┌──

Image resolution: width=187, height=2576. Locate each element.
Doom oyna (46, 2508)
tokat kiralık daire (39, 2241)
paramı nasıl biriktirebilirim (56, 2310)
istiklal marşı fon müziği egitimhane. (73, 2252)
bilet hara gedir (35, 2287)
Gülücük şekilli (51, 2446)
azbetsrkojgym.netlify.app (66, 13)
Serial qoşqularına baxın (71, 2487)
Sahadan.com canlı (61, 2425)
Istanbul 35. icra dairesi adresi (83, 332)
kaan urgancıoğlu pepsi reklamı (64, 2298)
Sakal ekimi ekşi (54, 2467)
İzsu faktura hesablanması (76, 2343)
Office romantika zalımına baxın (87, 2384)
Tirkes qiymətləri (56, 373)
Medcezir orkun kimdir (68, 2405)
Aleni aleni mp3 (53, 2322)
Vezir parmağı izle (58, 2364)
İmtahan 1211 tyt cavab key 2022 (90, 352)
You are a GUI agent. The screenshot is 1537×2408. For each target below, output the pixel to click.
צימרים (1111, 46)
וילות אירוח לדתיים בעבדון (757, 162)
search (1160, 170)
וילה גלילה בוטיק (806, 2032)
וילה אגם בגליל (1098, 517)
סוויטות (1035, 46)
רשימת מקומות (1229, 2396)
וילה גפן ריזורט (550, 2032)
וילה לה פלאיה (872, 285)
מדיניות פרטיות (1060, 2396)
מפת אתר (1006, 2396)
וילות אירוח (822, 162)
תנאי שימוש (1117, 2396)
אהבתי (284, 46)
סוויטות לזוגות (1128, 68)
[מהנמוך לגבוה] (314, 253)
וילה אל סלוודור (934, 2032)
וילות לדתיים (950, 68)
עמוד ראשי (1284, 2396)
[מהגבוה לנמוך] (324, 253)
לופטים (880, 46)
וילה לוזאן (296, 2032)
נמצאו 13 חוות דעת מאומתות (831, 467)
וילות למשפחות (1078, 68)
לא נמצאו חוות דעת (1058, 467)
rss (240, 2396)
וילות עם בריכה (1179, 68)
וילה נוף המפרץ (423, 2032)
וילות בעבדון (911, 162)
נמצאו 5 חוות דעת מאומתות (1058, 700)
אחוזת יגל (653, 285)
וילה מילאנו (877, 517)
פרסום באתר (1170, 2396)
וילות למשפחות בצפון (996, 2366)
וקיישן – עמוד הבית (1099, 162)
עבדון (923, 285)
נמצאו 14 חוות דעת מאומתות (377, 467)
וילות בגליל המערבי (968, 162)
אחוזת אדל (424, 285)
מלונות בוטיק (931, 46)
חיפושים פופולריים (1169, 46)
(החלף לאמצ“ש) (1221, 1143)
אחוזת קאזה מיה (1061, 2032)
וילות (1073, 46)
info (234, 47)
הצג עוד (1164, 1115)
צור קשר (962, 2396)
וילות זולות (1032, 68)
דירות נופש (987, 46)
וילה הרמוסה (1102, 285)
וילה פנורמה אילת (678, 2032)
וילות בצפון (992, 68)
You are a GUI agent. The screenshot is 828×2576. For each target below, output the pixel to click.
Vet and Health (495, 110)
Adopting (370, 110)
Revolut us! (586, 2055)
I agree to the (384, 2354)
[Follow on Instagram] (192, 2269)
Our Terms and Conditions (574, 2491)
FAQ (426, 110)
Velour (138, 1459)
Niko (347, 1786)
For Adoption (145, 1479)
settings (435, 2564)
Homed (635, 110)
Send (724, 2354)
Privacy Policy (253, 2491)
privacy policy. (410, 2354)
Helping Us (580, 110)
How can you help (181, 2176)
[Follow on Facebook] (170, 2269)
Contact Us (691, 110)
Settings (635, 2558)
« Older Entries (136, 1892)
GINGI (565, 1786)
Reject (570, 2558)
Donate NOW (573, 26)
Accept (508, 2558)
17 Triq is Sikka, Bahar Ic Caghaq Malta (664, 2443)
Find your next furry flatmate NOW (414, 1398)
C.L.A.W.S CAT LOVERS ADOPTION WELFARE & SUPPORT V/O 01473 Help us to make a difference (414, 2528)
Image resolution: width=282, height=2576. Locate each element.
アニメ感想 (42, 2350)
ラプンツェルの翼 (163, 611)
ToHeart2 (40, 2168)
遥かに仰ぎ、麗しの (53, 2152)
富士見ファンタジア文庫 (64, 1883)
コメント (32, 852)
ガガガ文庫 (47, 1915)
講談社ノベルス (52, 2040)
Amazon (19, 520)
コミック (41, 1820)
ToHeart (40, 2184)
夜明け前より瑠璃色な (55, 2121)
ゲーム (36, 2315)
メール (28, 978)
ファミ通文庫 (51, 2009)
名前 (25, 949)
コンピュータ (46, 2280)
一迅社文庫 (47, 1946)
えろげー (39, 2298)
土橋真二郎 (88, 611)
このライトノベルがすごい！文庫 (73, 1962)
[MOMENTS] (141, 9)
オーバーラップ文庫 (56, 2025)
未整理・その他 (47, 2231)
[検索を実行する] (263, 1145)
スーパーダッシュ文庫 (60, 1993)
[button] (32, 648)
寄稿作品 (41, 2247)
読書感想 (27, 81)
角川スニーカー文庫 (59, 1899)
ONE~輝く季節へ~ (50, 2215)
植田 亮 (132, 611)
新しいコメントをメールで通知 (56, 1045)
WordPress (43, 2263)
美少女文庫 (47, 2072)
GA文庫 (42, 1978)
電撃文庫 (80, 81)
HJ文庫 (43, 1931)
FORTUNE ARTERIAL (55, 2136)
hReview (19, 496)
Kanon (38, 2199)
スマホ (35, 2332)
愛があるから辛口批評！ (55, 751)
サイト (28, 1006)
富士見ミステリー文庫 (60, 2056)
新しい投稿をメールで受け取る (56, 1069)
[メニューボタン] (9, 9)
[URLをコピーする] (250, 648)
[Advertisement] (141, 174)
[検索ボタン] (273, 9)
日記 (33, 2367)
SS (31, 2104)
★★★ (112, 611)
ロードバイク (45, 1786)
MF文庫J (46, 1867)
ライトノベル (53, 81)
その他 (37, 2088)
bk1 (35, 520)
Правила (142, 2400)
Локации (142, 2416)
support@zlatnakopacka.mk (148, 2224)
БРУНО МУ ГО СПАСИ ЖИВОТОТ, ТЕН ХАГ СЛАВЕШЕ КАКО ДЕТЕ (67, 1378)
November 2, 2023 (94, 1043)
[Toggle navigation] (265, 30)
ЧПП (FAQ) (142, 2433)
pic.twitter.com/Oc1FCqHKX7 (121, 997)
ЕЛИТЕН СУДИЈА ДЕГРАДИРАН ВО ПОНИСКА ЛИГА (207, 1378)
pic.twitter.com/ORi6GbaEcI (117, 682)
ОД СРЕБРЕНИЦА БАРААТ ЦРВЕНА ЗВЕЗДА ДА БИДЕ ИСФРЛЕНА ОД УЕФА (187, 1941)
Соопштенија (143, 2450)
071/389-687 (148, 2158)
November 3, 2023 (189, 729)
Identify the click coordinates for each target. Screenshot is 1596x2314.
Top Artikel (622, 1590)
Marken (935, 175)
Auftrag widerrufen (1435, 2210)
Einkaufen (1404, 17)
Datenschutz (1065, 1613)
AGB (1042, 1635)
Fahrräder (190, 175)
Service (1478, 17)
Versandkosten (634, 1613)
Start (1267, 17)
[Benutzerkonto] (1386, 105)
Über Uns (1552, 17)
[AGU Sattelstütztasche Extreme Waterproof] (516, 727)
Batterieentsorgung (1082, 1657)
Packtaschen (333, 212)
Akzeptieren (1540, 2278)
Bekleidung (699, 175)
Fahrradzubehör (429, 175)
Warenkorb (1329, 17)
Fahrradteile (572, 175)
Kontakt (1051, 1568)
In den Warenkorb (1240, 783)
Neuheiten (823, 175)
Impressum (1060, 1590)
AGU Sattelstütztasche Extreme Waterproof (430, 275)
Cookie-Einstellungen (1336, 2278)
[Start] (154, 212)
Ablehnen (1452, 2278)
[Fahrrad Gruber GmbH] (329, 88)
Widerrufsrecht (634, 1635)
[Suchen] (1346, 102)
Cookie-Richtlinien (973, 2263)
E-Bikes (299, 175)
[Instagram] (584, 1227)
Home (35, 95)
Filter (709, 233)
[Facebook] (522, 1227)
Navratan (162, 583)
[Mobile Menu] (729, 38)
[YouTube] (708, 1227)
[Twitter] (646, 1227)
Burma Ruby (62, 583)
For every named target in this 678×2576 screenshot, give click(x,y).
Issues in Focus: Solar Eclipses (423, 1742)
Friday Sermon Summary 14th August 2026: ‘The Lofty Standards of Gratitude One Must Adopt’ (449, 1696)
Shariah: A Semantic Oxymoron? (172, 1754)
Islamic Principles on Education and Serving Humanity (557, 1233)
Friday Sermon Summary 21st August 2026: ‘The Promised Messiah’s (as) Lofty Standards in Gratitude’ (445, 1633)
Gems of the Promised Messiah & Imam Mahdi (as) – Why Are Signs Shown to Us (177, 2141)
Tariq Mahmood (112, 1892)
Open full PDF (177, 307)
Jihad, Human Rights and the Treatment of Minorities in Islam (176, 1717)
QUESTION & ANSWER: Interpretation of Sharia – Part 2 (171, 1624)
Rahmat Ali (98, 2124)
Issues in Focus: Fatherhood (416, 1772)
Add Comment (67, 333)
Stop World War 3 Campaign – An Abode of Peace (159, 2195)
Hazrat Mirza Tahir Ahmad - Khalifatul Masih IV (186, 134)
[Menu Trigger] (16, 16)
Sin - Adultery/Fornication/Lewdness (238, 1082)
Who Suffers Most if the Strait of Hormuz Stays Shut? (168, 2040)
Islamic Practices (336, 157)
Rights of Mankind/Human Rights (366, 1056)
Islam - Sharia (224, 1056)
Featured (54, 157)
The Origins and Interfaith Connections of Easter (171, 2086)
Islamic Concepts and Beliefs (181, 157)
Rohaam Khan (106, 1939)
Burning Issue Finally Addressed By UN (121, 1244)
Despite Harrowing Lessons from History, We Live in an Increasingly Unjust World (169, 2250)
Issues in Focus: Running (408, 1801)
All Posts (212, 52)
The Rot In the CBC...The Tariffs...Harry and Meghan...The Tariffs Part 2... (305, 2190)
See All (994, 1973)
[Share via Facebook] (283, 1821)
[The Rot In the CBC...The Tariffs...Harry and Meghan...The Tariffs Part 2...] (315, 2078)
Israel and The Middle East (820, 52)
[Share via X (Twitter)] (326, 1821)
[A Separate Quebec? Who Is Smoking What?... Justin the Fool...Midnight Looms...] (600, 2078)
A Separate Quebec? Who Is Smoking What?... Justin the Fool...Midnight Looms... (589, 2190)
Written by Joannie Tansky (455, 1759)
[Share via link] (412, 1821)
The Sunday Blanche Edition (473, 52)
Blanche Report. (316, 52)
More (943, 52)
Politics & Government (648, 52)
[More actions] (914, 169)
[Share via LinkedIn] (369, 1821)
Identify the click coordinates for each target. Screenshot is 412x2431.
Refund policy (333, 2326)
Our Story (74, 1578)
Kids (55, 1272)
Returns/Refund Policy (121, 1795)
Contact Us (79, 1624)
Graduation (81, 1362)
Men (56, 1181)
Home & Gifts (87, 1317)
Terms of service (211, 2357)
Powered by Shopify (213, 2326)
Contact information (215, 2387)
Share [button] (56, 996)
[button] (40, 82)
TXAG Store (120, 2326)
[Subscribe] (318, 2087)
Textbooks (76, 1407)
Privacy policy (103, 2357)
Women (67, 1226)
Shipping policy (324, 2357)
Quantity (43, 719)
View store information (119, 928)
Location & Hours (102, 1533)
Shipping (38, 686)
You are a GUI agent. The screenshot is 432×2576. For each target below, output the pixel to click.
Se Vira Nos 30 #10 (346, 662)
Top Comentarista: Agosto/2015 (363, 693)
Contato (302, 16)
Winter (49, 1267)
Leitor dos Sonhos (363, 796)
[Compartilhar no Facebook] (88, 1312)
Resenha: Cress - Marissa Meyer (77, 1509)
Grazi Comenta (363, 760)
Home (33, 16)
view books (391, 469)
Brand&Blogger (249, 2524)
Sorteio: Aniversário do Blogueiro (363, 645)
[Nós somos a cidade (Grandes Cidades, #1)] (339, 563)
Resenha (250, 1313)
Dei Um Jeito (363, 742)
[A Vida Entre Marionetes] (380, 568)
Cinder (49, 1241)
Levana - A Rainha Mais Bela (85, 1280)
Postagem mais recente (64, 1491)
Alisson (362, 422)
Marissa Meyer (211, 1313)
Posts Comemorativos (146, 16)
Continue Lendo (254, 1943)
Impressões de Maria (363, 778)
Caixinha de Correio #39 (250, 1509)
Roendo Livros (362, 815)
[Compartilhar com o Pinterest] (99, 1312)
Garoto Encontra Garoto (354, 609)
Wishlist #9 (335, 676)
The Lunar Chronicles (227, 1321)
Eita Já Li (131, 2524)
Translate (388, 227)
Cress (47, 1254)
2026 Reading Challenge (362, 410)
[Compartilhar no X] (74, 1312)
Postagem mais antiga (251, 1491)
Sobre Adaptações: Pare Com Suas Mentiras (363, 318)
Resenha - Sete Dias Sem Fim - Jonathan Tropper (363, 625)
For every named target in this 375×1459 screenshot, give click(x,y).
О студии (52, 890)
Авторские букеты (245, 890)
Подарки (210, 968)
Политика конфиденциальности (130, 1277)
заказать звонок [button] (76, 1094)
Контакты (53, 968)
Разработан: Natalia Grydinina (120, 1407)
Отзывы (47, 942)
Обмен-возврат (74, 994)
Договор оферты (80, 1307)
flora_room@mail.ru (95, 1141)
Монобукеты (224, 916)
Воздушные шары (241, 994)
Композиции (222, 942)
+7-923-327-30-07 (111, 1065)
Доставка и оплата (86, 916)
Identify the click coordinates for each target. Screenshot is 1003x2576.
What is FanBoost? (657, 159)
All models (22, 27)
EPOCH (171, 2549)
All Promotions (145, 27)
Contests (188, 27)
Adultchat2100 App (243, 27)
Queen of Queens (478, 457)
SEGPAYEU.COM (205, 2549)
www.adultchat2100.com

└──

Find the lines above that contain "click" and report their number, without comment.

8